THE PROBLEM → Word for word, repeat all of the entries.
**** RECORDS SUPPLIED ****
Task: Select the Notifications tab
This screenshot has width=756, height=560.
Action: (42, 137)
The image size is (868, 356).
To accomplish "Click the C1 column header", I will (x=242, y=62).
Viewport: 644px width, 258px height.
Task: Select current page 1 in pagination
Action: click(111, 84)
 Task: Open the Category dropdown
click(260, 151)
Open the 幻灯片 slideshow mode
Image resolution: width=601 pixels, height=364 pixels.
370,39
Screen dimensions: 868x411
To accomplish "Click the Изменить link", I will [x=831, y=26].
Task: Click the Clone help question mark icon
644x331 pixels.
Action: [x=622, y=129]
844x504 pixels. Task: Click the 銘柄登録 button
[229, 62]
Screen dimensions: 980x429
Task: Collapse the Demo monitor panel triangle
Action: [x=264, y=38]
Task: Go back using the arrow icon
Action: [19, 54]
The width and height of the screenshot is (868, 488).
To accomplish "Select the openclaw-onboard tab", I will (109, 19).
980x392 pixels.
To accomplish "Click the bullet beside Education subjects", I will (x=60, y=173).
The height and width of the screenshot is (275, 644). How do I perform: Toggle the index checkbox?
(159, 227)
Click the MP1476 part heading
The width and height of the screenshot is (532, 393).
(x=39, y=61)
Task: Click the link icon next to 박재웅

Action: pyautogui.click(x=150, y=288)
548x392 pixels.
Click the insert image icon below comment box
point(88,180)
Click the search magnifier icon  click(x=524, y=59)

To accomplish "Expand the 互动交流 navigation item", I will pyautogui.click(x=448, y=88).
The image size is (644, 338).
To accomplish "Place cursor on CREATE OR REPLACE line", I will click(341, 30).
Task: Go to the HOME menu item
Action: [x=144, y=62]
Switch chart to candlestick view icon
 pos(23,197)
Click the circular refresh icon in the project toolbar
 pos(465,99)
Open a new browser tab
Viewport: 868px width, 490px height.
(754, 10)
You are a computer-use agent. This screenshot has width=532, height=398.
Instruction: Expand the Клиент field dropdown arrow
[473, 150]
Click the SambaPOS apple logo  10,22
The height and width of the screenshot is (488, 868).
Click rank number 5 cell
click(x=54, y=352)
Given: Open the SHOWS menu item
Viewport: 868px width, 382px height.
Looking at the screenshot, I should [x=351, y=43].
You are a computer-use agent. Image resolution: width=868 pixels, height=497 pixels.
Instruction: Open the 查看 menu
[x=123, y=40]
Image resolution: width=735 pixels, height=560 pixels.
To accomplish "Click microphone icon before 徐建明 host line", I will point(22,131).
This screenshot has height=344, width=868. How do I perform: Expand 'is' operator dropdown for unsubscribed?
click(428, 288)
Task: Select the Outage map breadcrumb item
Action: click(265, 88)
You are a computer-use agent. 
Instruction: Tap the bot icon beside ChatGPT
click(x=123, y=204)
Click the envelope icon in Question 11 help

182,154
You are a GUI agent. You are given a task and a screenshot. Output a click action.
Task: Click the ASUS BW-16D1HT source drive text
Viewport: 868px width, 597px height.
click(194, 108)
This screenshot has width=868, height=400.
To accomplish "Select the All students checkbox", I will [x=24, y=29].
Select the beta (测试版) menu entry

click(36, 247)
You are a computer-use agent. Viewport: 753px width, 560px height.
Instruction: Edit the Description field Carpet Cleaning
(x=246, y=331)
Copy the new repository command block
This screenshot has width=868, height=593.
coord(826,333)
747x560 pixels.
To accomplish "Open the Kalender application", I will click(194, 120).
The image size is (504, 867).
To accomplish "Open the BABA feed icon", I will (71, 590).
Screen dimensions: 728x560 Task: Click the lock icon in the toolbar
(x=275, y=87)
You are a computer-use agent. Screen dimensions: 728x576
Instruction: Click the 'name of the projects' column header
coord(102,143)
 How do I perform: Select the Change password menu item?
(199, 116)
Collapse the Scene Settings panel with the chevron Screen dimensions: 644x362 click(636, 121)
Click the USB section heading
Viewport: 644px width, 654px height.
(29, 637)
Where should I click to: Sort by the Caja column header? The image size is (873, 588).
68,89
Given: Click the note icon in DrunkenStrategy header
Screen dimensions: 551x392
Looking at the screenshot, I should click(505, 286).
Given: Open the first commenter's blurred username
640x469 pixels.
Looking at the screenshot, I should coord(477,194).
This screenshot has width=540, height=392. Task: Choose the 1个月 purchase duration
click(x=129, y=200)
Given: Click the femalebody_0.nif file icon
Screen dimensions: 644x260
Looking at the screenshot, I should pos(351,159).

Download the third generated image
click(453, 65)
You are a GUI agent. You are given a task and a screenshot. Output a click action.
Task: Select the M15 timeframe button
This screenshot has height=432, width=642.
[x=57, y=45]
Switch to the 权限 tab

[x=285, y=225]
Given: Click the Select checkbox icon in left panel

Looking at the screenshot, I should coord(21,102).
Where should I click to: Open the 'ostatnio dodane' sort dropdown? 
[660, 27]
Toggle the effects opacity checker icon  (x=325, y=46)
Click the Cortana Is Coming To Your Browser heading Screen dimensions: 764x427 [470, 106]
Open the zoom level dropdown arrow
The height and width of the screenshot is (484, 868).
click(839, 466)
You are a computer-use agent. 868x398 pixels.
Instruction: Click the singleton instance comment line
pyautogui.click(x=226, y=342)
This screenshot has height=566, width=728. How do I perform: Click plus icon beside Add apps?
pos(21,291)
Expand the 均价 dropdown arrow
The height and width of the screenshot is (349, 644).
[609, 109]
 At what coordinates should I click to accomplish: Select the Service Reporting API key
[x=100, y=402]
****
OUTPUT FOR THIS TASK →
Task: Select the Notifications tab
This screenshot has width=756, height=560.
Action: (42, 137)
The image size is (868, 356).
To accomplish "Click the C1 column header", I will (x=242, y=62).
Viewport: 644px width, 258px height.
Task: Select current page 1 in pagination
Action: click(111, 84)
 Task: Open the Category dropdown
click(260, 151)
Open the 幻灯片 slideshow mode
Image resolution: width=601 pixels, height=364 pixels.
370,39
Screen dimensions: 868x411
To accomplish "Click the Изменить link", I will [x=831, y=26].
Task: Click the Clone help question mark icon
644x331 pixels.
Action: [x=622, y=129]
844x504 pixels. Task: Click the 銘柄登録 button
[229, 62]
Screen dimensions: 980x429
Task: Collapse the Demo monitor panel triangle
Action: [x=264, y=38]
Task: Go back using the arrow icon
Action: [19, 54]
The width and height of the screenshot is (868, 488).
To accomplish "Select the openclaw-onboard tab", I will (109, 19).
980x392 pixels.
To accomplish "Click the bullet beside Education subjects", I will (x=60, y=173).
The height and width of the screenshot is (275, 644). How do I perform: Toggle the index checkbox?
(159, 227)
Click the MP1476 part heading
The width and height of the screenshot is (532, 393).
(x=39, y=61)
Task: Click the link icon next to 박재웅

Action: pyautogui.click(x=150, y=288)
548x392 pixels.
Click the insert image icon below comment box
point(88,180)
Click the search magnifier icon  click(x=524, y=59)

To accomplish "Expand the 互动交流 navigation item", I will pyautogui.click(x=448, y=88).
The image size is (644, 338).
To accomplish "Place cursor on CREATE OR REPLACE line", I will click(341, 30).
Task: Go to the HOME menu item
Action: [x=144, y=62]
Switch chart to candlestick view icon
 pos(23,197)
Click the circular refresh icon in the project toolbar
 pos(465,99)
Open a new browser tab
Viewport: 868px width, 490px height.
(754, 10)
You are a computer-use agent. This screenshot has width=532, height=398.
Instruction: Expand the Клиент field dropdown arrow
[473, 150]
Click the SambaPOS apple logo  10,22
The height and width of the screenshot is (488, 868).
Click rank number 5 cell
click(x=54, y=352)
Given: Open the SHOWS menu item
Viewport: 868px width, 382px height.
Looking at the screenshot, I should [x=351, y=43].
You are a computer-use agent. Image resolution: width=868 pixels, height=497 pixels.
Instruction: Open the 查看 menu
[x=123, y=40]
Image resolution: width=735 pixels, height=560 pixels.
To accomplish "Click microphone icon before 徐建明 host line", I will point(22,131).
This screenshot has height=344, width=868. How do I perform: Expand 'is' operator dropdown for unsubscribed?
click(428, 288)
Task: Select the Outage map breadcrumb item
Action: click(265, 88)
You are a computer-use agent. 
Instruction: Tap the bot icon beside ChatGPT
click(x=123, y=204)
Click the envelope icon in Question 11 help

182,154
You are a GUI agent. You are given a task and a screenshot. Output a click action.
Task: Click the ASUS BW-16D1HT source drive text
Viewport: 868px width, 597px height.
click(194, 108)
This screenshot has width=868, height=400.
To accomplish "Select the All students checkbox", I will [x=24, y=29].
Select the beta (测试版) menu entry

click(36, 247)
You are a computer-use agent. Viewport: 753px width, 560px height.
Instruction: Edit the Description field Carpet Cleaning
(x=246, y=331)
Copy the new repository command block
This screenshot has width=868, height=593.
coord(826,333)
747x560 pixels.
To accomplish "Open the Kalender application", I will click(194, 120).
The image size is (504, 867).
To accomplish "Open the BABA feed icon", I will (71, 590).
Screen dimensions: 728x560 Task: Click the lock icon in the toolbar
(x=275, y=87)
You are a computer-use agent. Screen dimensions: 728x576
Instruction: Click the 'name of the projects' column header
coord(102,143)
 How do I perform: Select the Change password menu item?
(199, 116)
Collapse the Scene Settings panel with the chevron Screen dimensions: 644x362 click(636, 121)
Click the USB section heading
Viewport: 644px width, 654px height.
(29, 637)
Where should I click to: Sort by the Caja column header? The image size is (873, 588).
68,89
Given: Click the note icon in DrunkenStrategy header
Screen dimensions: 551x392
Looking at the screenshot, I should click(505, 286).
Given: Open the first commenter's blurred username
640x469 pixels.
Looking at the screenshot, I should coord(477,194).
This screenshot has width=540, height=392. Task: Choose the 1个月 purchase duration
click(x=129, y=200)
Given: Click the femalebody_0.nif file icon
Screen dimensions: 644x260
Looking at the screenshot, I should pos(351,159).

Download the third generated image
click(453, 65)
You are a GUI agent. You are given a task and a screenshot. Output a click action.
Task: Select the M15 timeframe button
This screenshot has height=432, width=642.
[x=57, y=45]
Switch to the 权限 tab

[x=285, y=225]
Given: Click the Select checkbox icon in left panel

Looking at the screenshot, I should coord(21,102).
Where should I click to: Open the 'ostatnio dodane' sort dropdown? 
[660, 27]
Toggle the effects opacity checker icon  (x=325, y=46)
Click the Cortana Is Coming To Your Browser heading Screen dimensions: 764x427 [470, 106]
Open the zoom level dropdown arrow
The height and width of the screenshot is (484, 868).
click(839, 466)
You are a computer-use agent. 868x398 pixels.
Instruction: Click the singleton instance comment line
pyautogui.click(x=226, y=342)
This screenshot has height=566, width=728. How do I perform: Click plus icon beside Add apps?
pos(21,291)
Expand the 均价 dropdown arrow
The height and width of the screenshot is (349, 644).
[609, 109]
 At what coordinates should I click to accomplish: Select the Service Reporting API key
[x=100, y=402]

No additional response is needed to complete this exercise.